April 22, City of Victoria officials reported the firefighter/emergency medical technician had tested positive for COVID-19, making him the first department employee to catch the disease.
As of Friday, the man had recovered from the new coronavirus and was nearing the end of a 28-day isolation, Fox said.
Because of privacy laws, no other identifying information about the firefighter was released.
That firefighter is scheduled to return to work May 7.
County public health officials observed that man and at least four other department employees who had worked in close contact him.
As a precaution, those other employees were asked to isolate themselves for 14 days, although they did not test positive for the new coronavirus, Fox said.

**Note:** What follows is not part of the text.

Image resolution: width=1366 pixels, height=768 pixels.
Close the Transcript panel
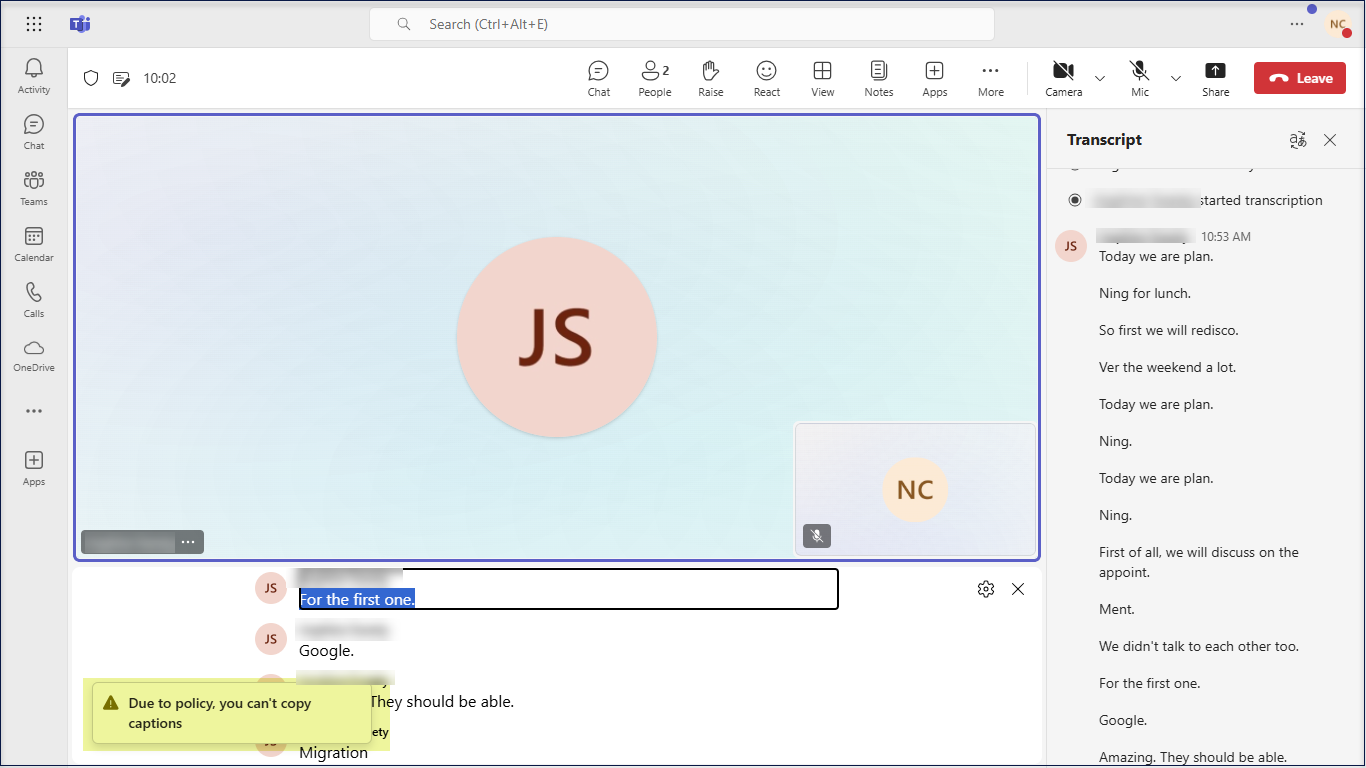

An internal review within the fire department could not determine how the infected firefighter had caught COVID-19.
That investigation could not find any confirmed COVID-19 patients who had come in contact with the firefighter during the course of his work.
According to the Centers for Disease Control and Prevention, some recent studies suggest that COVID-19 can be spread by people who are not showing symptoms.
The CDC also describes the new coronavirus as “very easily” spread at a rate more efficient than influenza but less than the measles, which is highly contagious.
First responders face unique challenges amid the COVID-19 pandemic for a variety of reasons, according to the CDC.
They often are required to work within enclosed spaces during transport, make rapid decisions with limited information and encounter people at varying stages of COVID-19.
But the Victoria Fire Department has implemented a number of policy changes to protect the health of its firefighter/EMTs, Fox said.
The department’s staff, who are accustomed to working in close quarters, is attempting to keep at least 6 feet between one another at the fire stations.
“It’s not our natural norm,” Fox said.
Officials also have closed a departmental gym to prevent the new coronavirus from spreading there.
Stations, ambulances, fire engines and offices are receiving an “enhanced disinfection process” that includes the use of a disinfecting fogger, Fox said.
Every staff member is checked for fever twice a shift.
Firefighters are also protecting themselves while on calls. Each time firefighters interact with a patient, they must wear an N95 mask, eye protection and gloves “regardless of injury or illness,” Fox said.
Health department officials also have provided a list of addresses for people confirmed to have the disease so that emergency workers can be better protected during those interactions.
When COVID-19 patients are transported or treated, staff also wear face shields and long disposable gowns.
“We almost treat it like a hazmat event,” Fox said.